Biogenic copper and copper oxide nanoparticles to combat multidrug-resistant Staphylococcus aureus: Green synthesis, mechanisms, resistance, and future perspectives
Gamal M. El-Sherbiny, Mohamed Shehata, Mohamed H. Kalaba
Abstract
Antimicrobial resistance has increased alarmingly in recent years, with the World Health Organization identifying multidrug-resistant Staphylococcus aureus as a particular threat to global public health due to its extensive resistance profile and associated high mortality rates. While various metal nanoparticles have been explored as antimicrobial agents, the specific advantages of biosynthesized copper nanoparticles against MDR S. aureus remain inadequately consolidated in the literature. Objective This review uniquely evaluates and synthesizes the emerging evidence for biosynthesized copper nanoparticles as a sustainable, cost-effective, and potentially alternative to conventional antibiotics against multidrug-resistant S. aureus strains.
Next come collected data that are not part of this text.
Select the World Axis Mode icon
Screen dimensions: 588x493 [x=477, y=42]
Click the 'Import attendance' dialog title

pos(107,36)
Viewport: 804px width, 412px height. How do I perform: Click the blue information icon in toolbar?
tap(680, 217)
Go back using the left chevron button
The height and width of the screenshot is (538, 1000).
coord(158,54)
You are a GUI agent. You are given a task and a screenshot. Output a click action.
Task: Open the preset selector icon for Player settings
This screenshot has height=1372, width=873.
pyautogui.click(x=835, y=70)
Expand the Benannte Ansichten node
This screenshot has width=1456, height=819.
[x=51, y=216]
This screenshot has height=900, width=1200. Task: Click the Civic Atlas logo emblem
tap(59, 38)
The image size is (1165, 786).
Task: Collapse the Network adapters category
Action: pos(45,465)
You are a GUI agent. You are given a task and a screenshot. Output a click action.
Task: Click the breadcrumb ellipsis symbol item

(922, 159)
Methods We systematically analyzed current literature on green synthesis methods for copper and copper oxide nanoparticles, their characterization techniques, antimicrobial mechanisms, and efficacy against multidrug-resistant S. aureus , focusing on identifying knowledge gaps and future research directions. Results Unlike other metal nanoparticles, biosynthesized copper nanoparticles demonstrate significant antibacterial activity against multidrug-resistant S. aureus through multiple simultaneous mechanisms that bacteria try to develop resistance against. Their unique physicochemical properties enable enhanced bacterial elimination compared to conventional antibiotics and other metal nanoparticles, with minimal toxicity to mammalian cells at therapeutic concentrations. Our analysis further reveals the considerable potential of these nanoparticles to overcome existing biological barriers in infection sites that limit conventional therapies. Conclusion This broad assessment of biosynthesized copper nanoparticles shows strong potential as a therapy against MDR S. aureus and provides a foundation for future research to address antimicrobial resistance where current treatments fail.